また、上記実施の形態で使用されるデータ構造抽出プログラム１１０は、ＣＤ−ＲＯＭ等の記憶媒体から装置内の記憶部に読み込んでも良く、インターネット等のネットワークに接続されているサーバ装置等から装置内の記憶部にダウンロードしてもよい。また、上記実施の形態で使用される手段１００〜１０７の一部または全部をＡＳＩＣ等のハードウェアによって実現してもよい。 In addition, the data structure extraction program 110 used in the above embodiment may be read from a storage medium such as a CD-ROM into a storage unit in the apparatus, or from a server apparatus connected to a network such as the Internet. You may download to the memory | storage part.
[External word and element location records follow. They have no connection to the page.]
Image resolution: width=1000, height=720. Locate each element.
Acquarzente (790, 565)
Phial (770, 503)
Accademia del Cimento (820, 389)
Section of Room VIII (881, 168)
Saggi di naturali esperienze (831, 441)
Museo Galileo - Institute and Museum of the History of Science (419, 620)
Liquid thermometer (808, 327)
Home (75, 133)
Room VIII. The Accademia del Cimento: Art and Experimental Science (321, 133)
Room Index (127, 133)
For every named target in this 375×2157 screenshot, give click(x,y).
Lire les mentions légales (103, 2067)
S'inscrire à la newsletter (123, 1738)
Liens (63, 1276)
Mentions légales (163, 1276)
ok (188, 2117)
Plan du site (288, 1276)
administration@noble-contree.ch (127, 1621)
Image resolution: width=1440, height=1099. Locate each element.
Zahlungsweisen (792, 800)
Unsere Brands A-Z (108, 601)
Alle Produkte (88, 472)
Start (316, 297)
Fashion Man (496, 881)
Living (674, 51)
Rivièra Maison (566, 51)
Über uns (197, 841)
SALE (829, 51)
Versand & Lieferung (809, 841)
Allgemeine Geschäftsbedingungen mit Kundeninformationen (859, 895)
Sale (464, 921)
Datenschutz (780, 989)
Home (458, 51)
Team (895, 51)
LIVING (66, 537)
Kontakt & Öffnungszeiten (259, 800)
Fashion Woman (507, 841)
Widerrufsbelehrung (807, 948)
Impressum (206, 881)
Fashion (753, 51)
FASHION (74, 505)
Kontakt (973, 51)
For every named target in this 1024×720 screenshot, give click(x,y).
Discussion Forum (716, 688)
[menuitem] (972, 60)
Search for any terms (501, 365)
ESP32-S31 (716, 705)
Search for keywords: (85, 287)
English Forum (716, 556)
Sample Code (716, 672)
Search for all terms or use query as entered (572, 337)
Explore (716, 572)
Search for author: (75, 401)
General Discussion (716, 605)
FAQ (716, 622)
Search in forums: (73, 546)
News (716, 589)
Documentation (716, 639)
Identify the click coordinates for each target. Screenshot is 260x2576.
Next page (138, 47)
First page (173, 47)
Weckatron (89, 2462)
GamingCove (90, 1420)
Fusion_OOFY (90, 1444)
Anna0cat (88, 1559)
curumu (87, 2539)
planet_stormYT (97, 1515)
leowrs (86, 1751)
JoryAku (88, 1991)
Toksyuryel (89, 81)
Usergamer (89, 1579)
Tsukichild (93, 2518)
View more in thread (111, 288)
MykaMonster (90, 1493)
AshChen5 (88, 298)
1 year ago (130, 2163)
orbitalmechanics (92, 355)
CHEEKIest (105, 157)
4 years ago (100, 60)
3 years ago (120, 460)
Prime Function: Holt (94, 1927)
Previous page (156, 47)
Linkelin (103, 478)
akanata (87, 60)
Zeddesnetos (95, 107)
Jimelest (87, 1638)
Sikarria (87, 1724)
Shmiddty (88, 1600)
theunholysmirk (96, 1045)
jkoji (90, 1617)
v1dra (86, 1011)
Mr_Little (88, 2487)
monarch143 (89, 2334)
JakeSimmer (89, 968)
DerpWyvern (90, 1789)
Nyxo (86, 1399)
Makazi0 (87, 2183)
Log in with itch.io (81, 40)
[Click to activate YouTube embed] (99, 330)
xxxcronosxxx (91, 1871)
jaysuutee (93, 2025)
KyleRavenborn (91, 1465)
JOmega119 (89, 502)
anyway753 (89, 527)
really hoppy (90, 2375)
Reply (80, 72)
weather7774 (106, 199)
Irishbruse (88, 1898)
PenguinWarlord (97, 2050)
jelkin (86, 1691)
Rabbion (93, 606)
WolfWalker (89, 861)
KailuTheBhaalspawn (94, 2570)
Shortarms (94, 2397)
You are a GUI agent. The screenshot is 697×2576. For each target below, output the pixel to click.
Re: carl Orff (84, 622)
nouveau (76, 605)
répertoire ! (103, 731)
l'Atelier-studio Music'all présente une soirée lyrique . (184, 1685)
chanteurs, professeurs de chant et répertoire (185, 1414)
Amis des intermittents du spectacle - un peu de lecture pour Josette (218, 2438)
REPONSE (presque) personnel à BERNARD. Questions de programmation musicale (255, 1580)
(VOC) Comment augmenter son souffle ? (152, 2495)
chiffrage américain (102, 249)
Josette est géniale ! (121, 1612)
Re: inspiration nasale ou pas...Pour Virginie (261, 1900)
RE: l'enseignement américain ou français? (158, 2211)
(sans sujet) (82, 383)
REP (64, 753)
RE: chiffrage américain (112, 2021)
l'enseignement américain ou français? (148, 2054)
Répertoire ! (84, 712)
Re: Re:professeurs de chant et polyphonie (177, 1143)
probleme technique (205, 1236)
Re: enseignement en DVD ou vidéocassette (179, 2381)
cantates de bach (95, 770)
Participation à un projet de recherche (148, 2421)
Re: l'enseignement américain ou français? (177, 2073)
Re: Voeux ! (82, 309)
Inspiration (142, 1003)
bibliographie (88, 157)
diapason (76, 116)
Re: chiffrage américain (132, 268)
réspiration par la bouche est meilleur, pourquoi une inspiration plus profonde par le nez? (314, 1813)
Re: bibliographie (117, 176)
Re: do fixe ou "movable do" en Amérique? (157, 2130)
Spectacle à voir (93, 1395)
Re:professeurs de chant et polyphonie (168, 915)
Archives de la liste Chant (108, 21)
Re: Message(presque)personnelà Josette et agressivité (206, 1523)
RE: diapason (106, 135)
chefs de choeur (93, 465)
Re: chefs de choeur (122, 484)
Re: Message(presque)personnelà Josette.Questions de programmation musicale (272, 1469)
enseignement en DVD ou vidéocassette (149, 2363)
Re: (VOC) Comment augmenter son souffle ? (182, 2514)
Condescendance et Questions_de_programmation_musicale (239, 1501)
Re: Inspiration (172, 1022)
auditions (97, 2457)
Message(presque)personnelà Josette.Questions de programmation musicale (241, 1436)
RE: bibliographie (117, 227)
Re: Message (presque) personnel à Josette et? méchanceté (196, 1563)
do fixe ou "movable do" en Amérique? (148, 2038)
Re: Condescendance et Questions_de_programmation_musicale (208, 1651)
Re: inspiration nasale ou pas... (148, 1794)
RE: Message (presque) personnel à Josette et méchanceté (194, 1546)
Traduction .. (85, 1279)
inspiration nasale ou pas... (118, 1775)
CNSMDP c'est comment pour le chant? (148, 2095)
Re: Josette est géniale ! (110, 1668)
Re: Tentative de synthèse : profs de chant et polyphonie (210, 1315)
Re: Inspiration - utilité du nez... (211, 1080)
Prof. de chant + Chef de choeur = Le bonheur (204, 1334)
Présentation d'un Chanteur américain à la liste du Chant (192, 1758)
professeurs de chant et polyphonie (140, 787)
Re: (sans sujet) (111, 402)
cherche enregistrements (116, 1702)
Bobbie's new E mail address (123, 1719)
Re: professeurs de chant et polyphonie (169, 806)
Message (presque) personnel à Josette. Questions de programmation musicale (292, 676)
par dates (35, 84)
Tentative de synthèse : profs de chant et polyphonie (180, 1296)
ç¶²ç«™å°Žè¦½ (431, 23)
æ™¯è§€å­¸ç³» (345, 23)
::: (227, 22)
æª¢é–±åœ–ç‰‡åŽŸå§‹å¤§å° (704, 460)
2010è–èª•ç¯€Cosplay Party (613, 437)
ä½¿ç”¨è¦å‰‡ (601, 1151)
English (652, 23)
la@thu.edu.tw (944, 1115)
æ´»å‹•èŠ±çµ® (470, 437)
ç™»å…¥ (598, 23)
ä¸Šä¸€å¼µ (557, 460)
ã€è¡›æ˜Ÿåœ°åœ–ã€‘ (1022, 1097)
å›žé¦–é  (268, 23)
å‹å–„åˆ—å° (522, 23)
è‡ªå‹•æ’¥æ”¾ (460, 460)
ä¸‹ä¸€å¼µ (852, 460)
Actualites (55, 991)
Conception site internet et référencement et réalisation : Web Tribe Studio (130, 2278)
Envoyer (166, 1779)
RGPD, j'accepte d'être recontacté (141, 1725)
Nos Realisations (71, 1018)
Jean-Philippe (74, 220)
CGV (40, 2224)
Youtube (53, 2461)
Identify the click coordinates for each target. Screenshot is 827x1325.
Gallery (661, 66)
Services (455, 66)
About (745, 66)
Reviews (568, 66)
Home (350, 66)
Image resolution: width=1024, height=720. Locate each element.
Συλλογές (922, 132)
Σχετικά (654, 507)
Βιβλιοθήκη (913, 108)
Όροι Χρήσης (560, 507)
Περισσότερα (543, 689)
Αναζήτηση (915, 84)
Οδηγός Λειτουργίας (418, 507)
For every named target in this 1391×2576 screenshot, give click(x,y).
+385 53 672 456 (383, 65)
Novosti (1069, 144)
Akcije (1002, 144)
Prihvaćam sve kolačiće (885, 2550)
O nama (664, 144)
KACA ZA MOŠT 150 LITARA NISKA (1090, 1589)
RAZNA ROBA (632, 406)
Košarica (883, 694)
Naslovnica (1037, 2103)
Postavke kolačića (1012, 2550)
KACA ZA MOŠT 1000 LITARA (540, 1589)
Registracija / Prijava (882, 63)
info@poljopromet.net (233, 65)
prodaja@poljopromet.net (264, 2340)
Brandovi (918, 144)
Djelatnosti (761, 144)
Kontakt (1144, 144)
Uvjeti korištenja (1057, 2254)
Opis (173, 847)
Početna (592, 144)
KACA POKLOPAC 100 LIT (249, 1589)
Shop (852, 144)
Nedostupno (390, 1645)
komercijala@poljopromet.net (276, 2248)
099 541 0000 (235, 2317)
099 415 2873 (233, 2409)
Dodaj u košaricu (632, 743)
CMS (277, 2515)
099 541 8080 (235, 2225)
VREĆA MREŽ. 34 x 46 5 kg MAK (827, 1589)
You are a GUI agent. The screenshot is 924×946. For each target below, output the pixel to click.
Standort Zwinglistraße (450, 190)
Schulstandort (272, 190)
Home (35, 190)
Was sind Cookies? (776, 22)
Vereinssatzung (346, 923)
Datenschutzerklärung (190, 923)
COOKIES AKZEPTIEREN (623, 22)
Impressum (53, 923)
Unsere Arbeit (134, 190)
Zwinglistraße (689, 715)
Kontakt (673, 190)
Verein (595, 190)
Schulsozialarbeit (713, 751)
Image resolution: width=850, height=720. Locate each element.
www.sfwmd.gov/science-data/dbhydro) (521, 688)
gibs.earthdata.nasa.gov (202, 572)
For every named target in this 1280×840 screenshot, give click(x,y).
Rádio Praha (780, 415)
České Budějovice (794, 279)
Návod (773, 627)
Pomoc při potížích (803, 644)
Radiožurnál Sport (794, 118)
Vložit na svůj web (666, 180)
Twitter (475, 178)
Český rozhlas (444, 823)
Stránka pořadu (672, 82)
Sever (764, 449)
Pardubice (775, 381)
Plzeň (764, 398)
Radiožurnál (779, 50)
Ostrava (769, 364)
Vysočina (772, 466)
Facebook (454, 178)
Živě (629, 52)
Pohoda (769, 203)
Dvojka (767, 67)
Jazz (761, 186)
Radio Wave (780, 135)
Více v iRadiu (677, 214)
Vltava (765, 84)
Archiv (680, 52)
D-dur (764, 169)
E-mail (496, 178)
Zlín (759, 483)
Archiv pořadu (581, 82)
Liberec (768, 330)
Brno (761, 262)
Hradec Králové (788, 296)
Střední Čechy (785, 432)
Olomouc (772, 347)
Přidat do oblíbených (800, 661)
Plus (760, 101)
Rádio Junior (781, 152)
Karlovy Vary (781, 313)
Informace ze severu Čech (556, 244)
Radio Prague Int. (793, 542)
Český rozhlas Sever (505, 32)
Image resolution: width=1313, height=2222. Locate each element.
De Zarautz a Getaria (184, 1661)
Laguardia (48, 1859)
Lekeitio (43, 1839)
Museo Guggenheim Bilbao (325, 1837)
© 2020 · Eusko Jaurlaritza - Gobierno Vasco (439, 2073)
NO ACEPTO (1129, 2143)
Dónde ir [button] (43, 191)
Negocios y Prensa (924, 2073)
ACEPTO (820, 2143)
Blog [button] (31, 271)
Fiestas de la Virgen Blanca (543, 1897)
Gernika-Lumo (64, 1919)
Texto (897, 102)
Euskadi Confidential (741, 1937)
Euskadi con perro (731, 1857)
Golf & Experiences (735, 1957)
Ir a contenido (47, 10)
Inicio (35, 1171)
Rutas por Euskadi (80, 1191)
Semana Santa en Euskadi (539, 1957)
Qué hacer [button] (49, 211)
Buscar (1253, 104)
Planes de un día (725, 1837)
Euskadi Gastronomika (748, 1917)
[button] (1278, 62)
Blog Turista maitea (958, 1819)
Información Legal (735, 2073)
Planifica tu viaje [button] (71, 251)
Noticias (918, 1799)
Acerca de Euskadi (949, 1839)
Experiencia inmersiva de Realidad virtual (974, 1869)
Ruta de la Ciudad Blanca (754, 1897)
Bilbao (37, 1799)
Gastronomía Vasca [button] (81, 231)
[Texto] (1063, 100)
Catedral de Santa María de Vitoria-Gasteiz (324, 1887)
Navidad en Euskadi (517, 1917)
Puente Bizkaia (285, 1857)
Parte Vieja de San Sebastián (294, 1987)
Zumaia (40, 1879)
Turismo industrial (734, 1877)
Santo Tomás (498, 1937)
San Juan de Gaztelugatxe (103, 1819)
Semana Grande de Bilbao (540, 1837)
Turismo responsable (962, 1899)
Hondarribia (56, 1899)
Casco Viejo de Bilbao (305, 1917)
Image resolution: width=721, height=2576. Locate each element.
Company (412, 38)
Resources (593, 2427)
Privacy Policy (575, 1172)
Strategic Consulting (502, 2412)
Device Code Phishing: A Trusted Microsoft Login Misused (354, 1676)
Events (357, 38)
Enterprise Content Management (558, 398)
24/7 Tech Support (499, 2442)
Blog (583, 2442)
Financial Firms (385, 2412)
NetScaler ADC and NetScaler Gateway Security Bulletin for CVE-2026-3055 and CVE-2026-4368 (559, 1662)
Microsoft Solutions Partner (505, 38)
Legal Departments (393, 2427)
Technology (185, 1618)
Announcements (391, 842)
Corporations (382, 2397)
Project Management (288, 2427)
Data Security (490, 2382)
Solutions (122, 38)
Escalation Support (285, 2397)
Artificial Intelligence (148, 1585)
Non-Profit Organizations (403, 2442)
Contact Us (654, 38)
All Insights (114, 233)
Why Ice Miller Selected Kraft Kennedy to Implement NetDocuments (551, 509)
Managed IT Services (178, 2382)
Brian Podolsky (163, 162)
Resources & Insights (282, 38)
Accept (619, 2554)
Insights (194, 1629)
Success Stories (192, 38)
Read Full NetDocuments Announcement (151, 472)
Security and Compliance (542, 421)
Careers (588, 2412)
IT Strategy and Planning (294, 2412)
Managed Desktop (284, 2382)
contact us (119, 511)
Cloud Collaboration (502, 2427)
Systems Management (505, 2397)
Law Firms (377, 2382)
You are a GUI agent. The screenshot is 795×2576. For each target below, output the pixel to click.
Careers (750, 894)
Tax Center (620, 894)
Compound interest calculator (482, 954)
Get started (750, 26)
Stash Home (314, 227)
Moreover, you may implement | achieve part or all of the means 100-107 used by the said embodiment with hardware, such as ASIC.

１データ構造抽出装置
１０制御部
１１記憶部
２０Ｆファイル
２１Ｅファイル
２２日時データ
１００パターン抽出手段
１０１サポートベクトル生成手段
１０２サポートベクトル分類手段
１０３共通サポート計算手段
１０４閾値設定手段
１０５パターン再抽出手段
１０６出力判断手段
１０７出力手段
１１０データ構造抽出プログラム
１１１ＤＰＣデータ
１１２閾値情報

DESCRIPTION OF SYMBOLS 1 Data structure extraction apparatus 10 Control part 11 Storage part 20 F file 21 E file 22 Date and time data 100 Pattern extraction means 101 Support vector generation means 102 Support vector classification means 103 Common support calculation means 104 Threshold setting means 105 Pattern re-extraction means 106 Output Judgment means 107 Output means 110 Data structure extraction program 111 DPC data 112 Threshold information

Claims

Computer
Extracting means for extracting a plurality of types of patterns appearing at a frequency equal to or higher than a predetermined threshold from a plurality of supports ;
In each set of support having a pattern extracted by the extracting unit by using the first threshold value, there is support for a pattern having mutually common to all sets of support similar, support for the pattern in which the with each other is similar If the set of no support other than support for the common support in the set does not exist, and setting means for setting the number of said common support as a second threshold value,
In each set of support having a pattern extracted by the extracting unit by using the first threshold value, there is a support which is common to all sets of support patterns corresponding with each other are similar, the pattern in which the with each other is similar If a supported set of no support other than support for the common support in the set is present, it is determined that the pattern pattern to be output of a set of support without the support of non-support for the common output Judgment means,
Functions as an output means for outputting a pattern in which the output determination unit determines that a pattern to be output, a pattern in which the setting means is extracted by the extraction means with a frequency of more than the second threshold value from the support that targets Data structure extraction program

Extracting means for extracting a plurality of types of patterns appearing at a frequency equal to or higher than a predetermined threshold from a plurality of supports ;
In each set of support having a pattern extracted by the extracting unit by using the first threshold value, there is support for a pattern having mutually common to all sets of support similar, support for the pattern in which the with each other is similar If the set of no support other than support for the common support in the set does not exist, and setting means for setting the number of said common support as a second threshold value,
In each set of support having a pattern extracted by the extracting unit by using the first threshold value, there is a support which is common to all sets of support patterns corresponding with each other are similar, the pattern in which the with each other is similar If a supported set of no support other than support for the common support in the set is present, it is determined that the pattern pattern to be output of a set of support without the support of non-support for the common output Judgment means,
A pattern in which the output determination unit determines that a pattern to be output, and output means said setting means outputs a pattern that is extracted by the extraction means with a frequency of more than the second threshold value from the support that targets Data structure extraction device having.